- Task set -
1 - Reproduce, word for word, the passage of the chocolate peppermint madeleines article that opens with the words containing "If you don’t" and closes with "it to cool.".
2 - Write what comes next in the chocolate peppermint madeleines article, starting right after its last sentence.
**** Document section
These chocolate peppermint madeleines will steal the show on your holiday cookie plate! This traditional French cookie is tweaked with cocoa powder and peppermint extract making these deliciously chocolatey and minty. The final delicate, cakey and moist cookie is dipped into white chocolate and sprinkled with crushed peppermint candies.
What are madeleines?
Madeleines are a French cookie (or some argue cake). They do have a cake-like texture and are a light texture. The French apparently eat these with coffee or tea in the mornings or afternoons.
They do require a special madeleine pan to bake these little beauties. The pan is what produces the fluted edges on one side. A well-baked madeleine will have a signature hump in the middle of the cookie on the other side.
For a true madeleine, you have to use the pan. I have this pan and I would highly recommend buying a non-stick one to make your life easier!
Preparing the pan so the cookies don’t stick
I tested a few different methods of preparing the pan recommend by various sources.
- I first tried brushing the madeleine cavities with melted butter and then freezing the pan for 10 minutes before piping the batter into the pan.
- Second, I brush melted butter into the cavities but then sprinkled cocoa powder (you could also use flour but because these are chocolate the cocoa powder blends in more) into them and tapped out the excess.
- The third method was the easiest. I just sprayed the pan with cooking spray and called it a day.
I’m happy to report that all methods resulted in madeleines that easily slid out of the cavities. However, the easiest and less messy method was just spraying the pan. If you have a non-stick pan, then just go for this method and you should have madeleines that don’t stick at all.
If you don’t have a non-stick madeleine pan, then I would recommend either doing the first or second method above just to make sure they slide out well.
Tips for perfect madeleines
Madeleines can be a slightly finicky cookie to make. Follow these steps to ensure your chocolate peppermint madeleines will be perfect!
- Sift your ingredients: I’m not always one to follow all the rules and sometimes sifting is a step that gets stepped when I’m baking (shhh!). However, to make sure you don’t have any lumps of cocoa powder, make sure you do a quick sift of the dry ingredients together.
- Melted and cooled butter: The last step of making the batter involves adding the butter. For this recipe, we are using melted butter. You don’t want to add piping hot just-melted butter to the batter so melt your butter first so you have time for it to cool.
********
**** Recorded information
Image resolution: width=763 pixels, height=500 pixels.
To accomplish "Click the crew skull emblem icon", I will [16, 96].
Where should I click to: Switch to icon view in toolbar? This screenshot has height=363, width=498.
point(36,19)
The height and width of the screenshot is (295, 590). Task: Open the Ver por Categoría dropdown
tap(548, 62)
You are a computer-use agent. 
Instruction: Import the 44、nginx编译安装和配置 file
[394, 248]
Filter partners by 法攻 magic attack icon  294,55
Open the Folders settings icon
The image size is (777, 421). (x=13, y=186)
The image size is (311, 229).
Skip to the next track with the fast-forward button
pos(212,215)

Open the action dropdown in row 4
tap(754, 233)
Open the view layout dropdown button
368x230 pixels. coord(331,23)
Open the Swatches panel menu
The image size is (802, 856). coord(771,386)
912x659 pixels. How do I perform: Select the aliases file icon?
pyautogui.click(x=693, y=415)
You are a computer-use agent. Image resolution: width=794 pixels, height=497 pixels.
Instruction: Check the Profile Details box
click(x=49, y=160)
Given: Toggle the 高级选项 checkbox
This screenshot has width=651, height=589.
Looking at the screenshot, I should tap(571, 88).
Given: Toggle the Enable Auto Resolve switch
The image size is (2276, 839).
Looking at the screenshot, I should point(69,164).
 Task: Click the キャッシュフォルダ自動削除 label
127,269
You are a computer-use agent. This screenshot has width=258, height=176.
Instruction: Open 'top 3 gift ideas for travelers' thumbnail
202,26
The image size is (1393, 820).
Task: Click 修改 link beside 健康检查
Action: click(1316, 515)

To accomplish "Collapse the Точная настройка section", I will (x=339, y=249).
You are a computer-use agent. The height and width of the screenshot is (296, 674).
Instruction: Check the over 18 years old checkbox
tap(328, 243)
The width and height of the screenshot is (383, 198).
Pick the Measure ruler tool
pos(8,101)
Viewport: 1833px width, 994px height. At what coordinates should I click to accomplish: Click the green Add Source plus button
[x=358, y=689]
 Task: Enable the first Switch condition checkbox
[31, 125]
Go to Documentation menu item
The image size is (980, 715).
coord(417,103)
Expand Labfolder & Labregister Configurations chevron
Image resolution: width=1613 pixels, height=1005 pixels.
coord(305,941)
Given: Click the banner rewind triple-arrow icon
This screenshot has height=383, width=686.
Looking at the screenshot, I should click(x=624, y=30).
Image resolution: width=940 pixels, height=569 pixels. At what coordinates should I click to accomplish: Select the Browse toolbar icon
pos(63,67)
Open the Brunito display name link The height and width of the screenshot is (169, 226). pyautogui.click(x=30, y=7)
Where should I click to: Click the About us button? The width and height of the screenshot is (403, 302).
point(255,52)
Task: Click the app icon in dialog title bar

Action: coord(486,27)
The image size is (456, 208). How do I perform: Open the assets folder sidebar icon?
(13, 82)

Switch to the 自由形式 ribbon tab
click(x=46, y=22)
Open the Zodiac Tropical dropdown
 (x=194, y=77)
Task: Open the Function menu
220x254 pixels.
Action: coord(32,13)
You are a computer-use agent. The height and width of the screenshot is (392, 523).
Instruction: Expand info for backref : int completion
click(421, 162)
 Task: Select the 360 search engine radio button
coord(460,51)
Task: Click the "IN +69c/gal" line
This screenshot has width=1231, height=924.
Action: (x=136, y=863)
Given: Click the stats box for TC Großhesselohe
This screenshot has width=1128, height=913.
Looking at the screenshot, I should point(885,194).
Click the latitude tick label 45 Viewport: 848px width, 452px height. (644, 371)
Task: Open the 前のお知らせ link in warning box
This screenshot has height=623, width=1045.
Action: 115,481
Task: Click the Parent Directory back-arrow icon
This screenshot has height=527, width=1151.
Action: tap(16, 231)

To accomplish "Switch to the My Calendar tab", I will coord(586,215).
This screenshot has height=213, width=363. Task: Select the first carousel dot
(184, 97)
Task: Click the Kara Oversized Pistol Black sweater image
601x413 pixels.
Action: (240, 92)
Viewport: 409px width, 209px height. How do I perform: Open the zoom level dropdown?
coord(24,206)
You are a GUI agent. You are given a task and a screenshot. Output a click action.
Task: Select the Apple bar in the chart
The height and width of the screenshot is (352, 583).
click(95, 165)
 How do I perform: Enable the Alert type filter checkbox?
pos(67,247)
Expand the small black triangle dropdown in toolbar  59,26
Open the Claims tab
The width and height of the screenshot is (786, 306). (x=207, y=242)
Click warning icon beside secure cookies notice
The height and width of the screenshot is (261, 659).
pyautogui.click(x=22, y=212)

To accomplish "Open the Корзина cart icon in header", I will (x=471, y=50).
********
- Responses per task -
1 -
If you don’t have a non-stick madeleine pan, then I would recommend either doing the first or second method above just to make sure they slide out well.
Tips for perfect madeleines
Madeleines can be a slightly finicky cookie to make. Follow these steps to ensure your chocolate peppermint madeleines will be perfect!
- Sift your ingredients: I’m not always one to follow all the rules and sometimes sifting is a step that gets stepped when I’m baking (shhh!). However, to make sure you don’t have any lumps of cocoa powder, make sure you do a quick sift of the dry ingredients together.
- Melted and cooled butter: The last step of making the batter involves adding the butter. For this recipe, we are using melted butter. You don’t want to add piping hot just-melted butter to the batter so melt your butter first so you have time for it to cool.

2 -
- Beating the eggs and sugar: Some madeleine recipes don’t have any leavening adding and just rely on whipping air into the eggs and sugar and then very carefully folding the flour so you don’t deflate all the air. While that technique is fine, there is not a lot of room for error. I’ve added 1/2 teaspoon of baking powder to assist with the rising process and help create those signature bumps in the middle of the cookie. However, you still want to whip the eggs and sugar together until they are very light yellow, airy and form ribbons when lifting the beater out of the mixture. This should take about 5-8 minutes in a stand mixer. Doing this but also adding a small amount of baking powder will give you those perfect madeleines.
- Use a piping bag for the batter: This is a rather thick batter and I found that putting the batter in a zip-top bag and snipping the corner (or a piping bag if you have one) and then piping the batter in each madeleine cavity is easier than spooning the batter in. I did smooth out the batter with the back of a spoon in the picture below but found that it didn’t matter so skip that step!
- Chilling the batter: After piping the batter into the pan, chill the pan(s) for about an hour. This helps the flour absorb into the liquid and aids in getting that signature bump in the middle.
How to decorate the madeleines
These chocolate peppermint madeleines get their holiday flavor from a little peppermint extract added to the batter. Going one step further, they are dipped into creamy white chocolate and then sprinkled in crushed peppermint candies.
Here’s how to get picture-perfect madeleines. Melt the white chocolate first. I like to use a glass pyrex type container to melt the chocolate. Try to use a two cup or less container as you want to be able to dip the cookie about halfway into the chocolate.
If the container that you microwaved the chocolate is wider than tall, transfer the melted chocolate into a cup so you have enough height to dip the cookie.
First, chop the chocolate into little pieces (pro tip- use a serrated knife to chop a chocolate bar-it’s so much easier!).
Microwave the chocolate for 30 seconds and then stir it. Microwave again for another 30 seconds and stir again. I needed about an additional 20 seconds to finish melting the chocolate completely.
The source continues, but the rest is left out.